SGLT-2 inhibitors are a new class of OHAs that inhibit SGLT-2-mediated renal reabsorption of glucose thereby increase glycosuria, resulting in a reduction of hyperglycemia independent of β-cell function.112 After oral administration, SGLT-2 inhibitors show a bioavailability of 65%–78% with a t1/2 ranging 10–13 hours allowing once a day administration.112 They are mainly eliminated through O-glucuronidation by uridine diphosphate glucuronosyl-transferases (UGTs).113 A recent study carried out in 134 healthy and T2D subjects showed involvement of UGT1A9 and UGT2B4 in the metabolism of canagliflozin.113 Carriers of reduced function variants, UGT1A9*3 and UGT2B4*2, had an increased plasma concentration of canagliflozin than carriers of the parent allele.

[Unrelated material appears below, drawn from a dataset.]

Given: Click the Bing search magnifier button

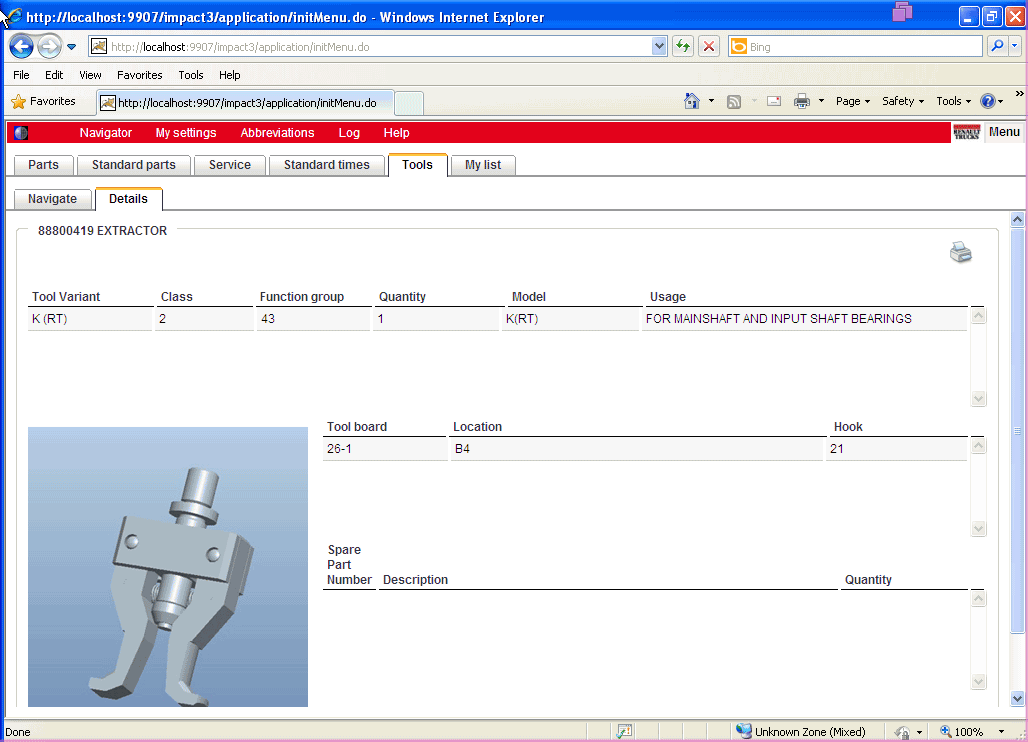Looking at the screenshot, I should tap(997, 46).
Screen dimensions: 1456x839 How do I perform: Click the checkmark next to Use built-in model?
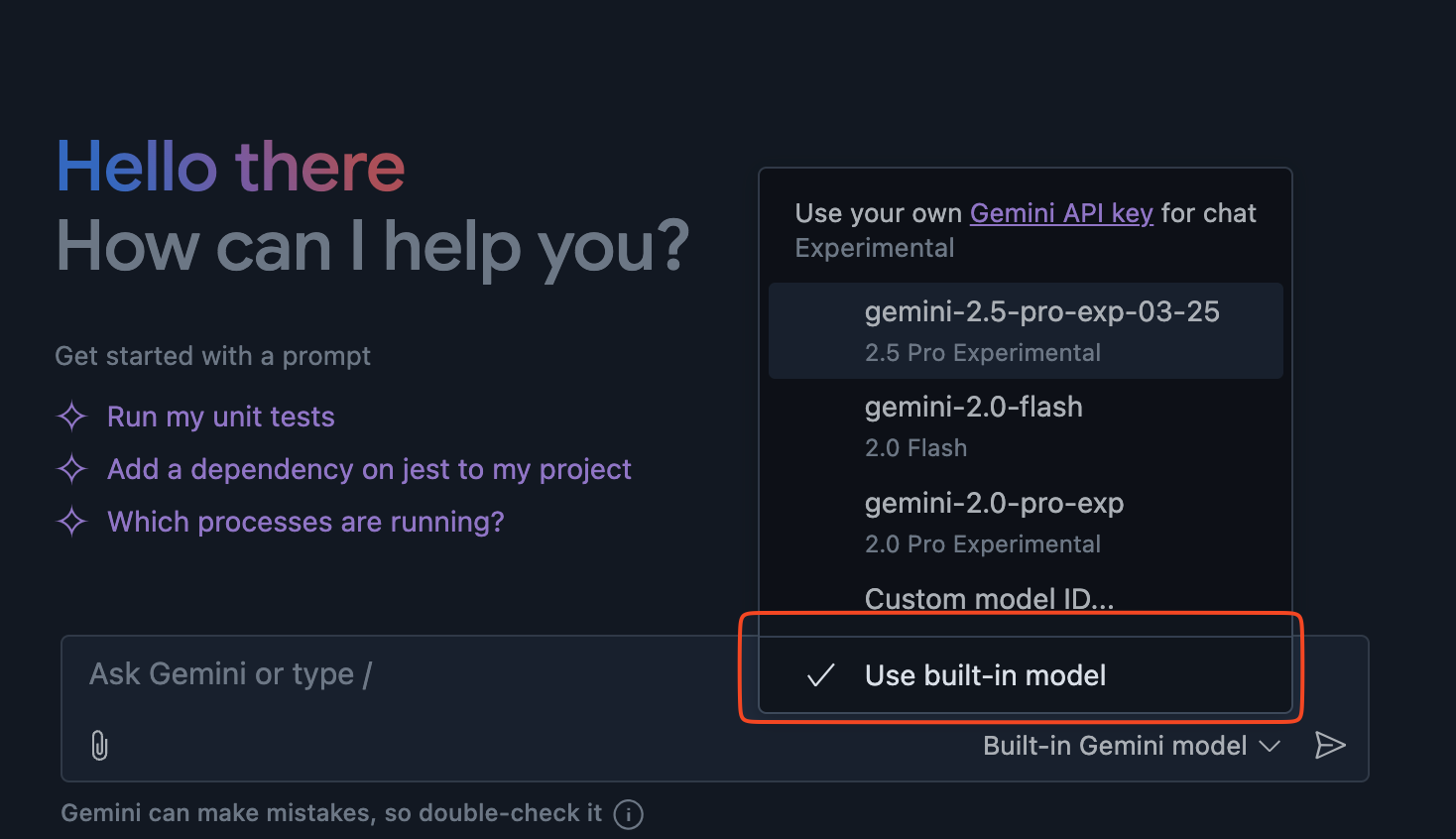(820, 675)
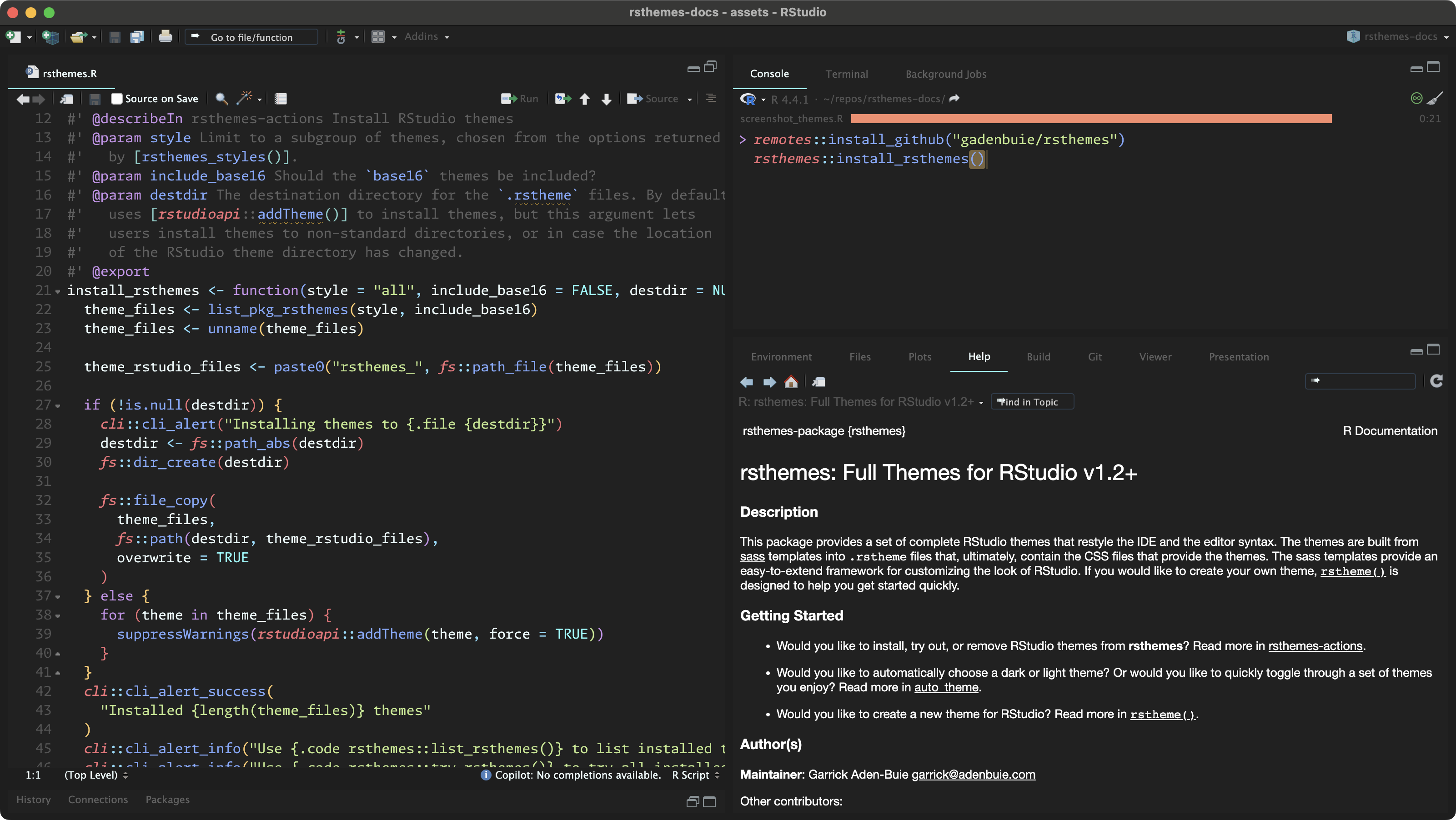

SGLT-2 inhibitors reduce HbA1c by 0.58%–1% when used as a mono- or an add-on therapy.114 Individual variation in response to SGLT-2 inhibitors has been reported, and part of this variation could be attributable to genetic variation. Nonsense and missense mutations in the SLC2A5 gene that result in the loss of SGLT-2 function cause familial renal glycosuria and are associated with the reduced circulating glucose levels.115,116

Conclusion and future directions

More than 120 studies pertaining gene–drug interaction in diabetes have been investigated for this review (Tables S1–S5). Even though small studies that lack replication predominate, well-powered, and successfully replicated findings are emerging. Promising advances in the pharmacogenomics of T2D have already been made. Genetic-guided therapy is now mainstream in the case of maturity onset diabetes of the young and neonatal diabetes.70,117 To further translate pharmacogenomics research into clinical practice, more well-designed studies with sufficiently large sample size and well-characterized phenotype should be conducted, and where possible meta-analysis across studies should be undertaken to provide robust evidence for an association. In addition, data from high-throughput sequencing of rare variants, noncoding regions, and multilevelomics, including transcriptomics, proteomics, metabolomics, and metagenomics, may yield greater mechanistic insights and possibly biomarkers with a larger clinical effect.